April 27, 2010
Financial Regulation
How difficult is it to write a bill that states the Federal government shall never bail out a private company again? Does it take the nearly 1,500 pages of Senator Chris Dodd’s so-called “Restoring American Financial Stability Act of 2010” (Senate Bill 3217) to prohibit future corporate bailouts? No, it takes one sentence: “A private corporation or business shall not be appropriated funds from the U.S. Treasury, except in exchange for competitively bid, contracted services or products; nor shall it be granted tax treatment that is preferential to any other corporation or business.”
Which raises the question: What is the real purpose of this nearly 1,500 page bill which will inevitably result in tens of thousands of pages of regulations? Answer: Another step towards a command and control economy, which concentrates arbitrary power into the hands of the elite political class.
As with other bills of this nature, in which the federal government annexes power outside its powers enumerated in the US Constitution, one or more centralized councils / commissions / bureaus are given the authority to make singlehanded decisions over vast chunks of our economy. These fiefdoms of power – examples in this case include the “Financial Stability Oversight Council,” an “Office of Financial Research,” an “Office of National Insurance,” an “Investor Advisory Committee,” a “Bureau of Consumer Financial Protection,” and an “Orderly Liquidation Authority Panel” – rest on the assumption that a handful of political appointees can somehow manage our entire financial industry by dictating how finance companies are run and determining when they should be bailed out or shutdown using arbitrary criteria.

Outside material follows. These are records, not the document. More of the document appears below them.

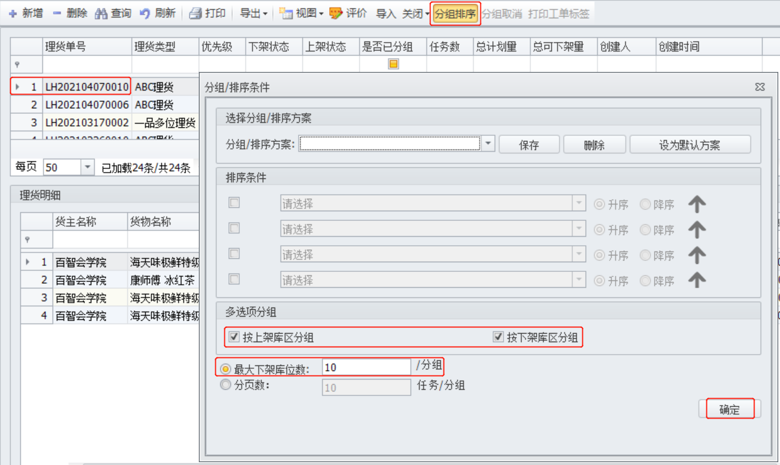Toggle the 按上架库区分组 checkbox
This screenshot has width=780, height=465.
233,338
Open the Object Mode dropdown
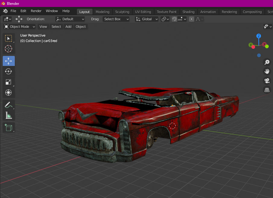The height and width of the screenshot is (198, 273). point(19,27)
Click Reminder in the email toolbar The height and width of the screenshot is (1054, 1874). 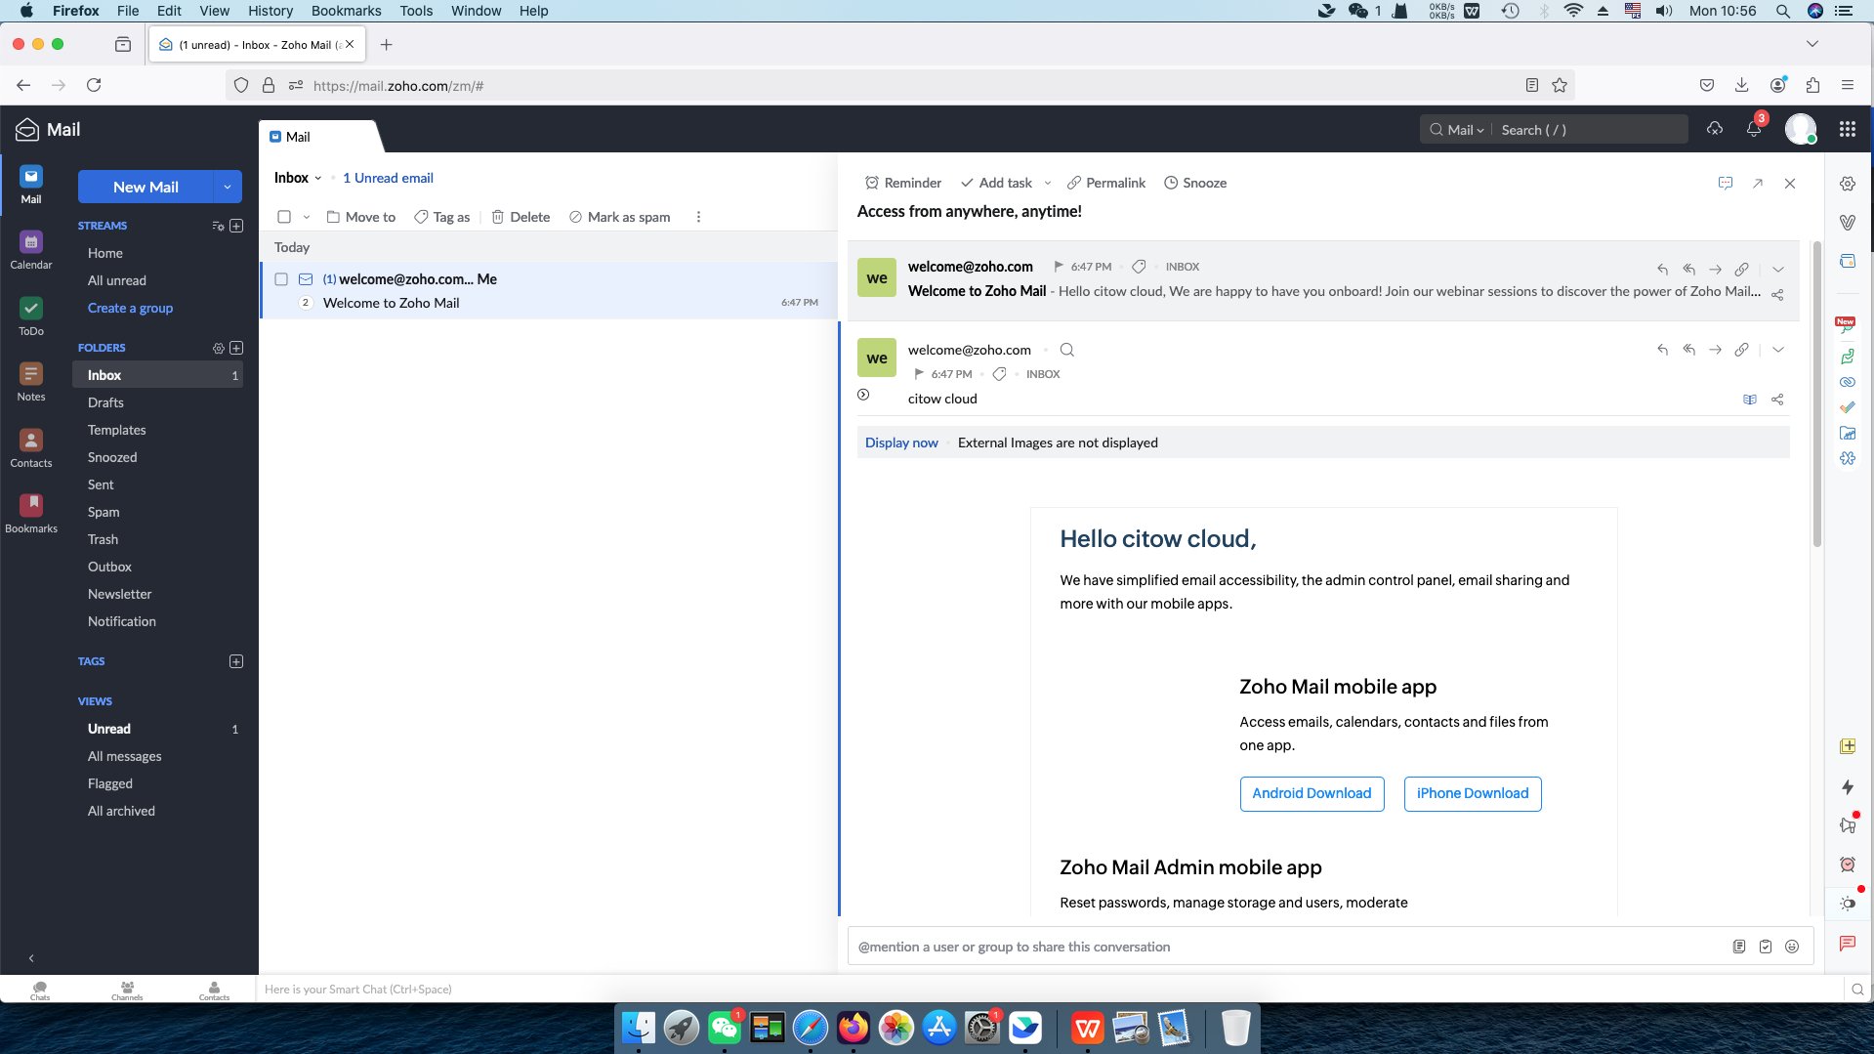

What is also overlooked in this process is the extent to which the federal government’s interference in free markets is the real source of our economic woes. After all, it was politicians and political appointees in our federal government who insisted that banks make subprime loans to people who could not possibly repay them, under the justification that everyone is entitled to home ownership. These same politicians collected their campaign contributions from the Fannie Mae and Freddie Mac executives who were fattening their bonuses on the politically favored subprime mortgages that nearly destroyed our financial system.
The politicization of our economic life is poisoning our free markets. The proper role of government is the impartial, blind application of the rule of law and adjudication of contractual disputes, including bankruptcy reorganization or liquidation. A return to 100% private ownership and control, risk and reward – and the rule of law – is the only way to ensure the taxpayer will never again be obligated to bailout another private business. We must not tolerate expensive government “solutions” that will only expand the size, scope, and power of government. We must stop allowing the government to pick winners and losers – and stop providing politically well-connected companies with an endless supply of capital forcibly taken from taxpayers. It is vital that we insist instead on a return to our Founders’ vision of limited, constitutionally based government – and free ourselves of these legislative monstrosities.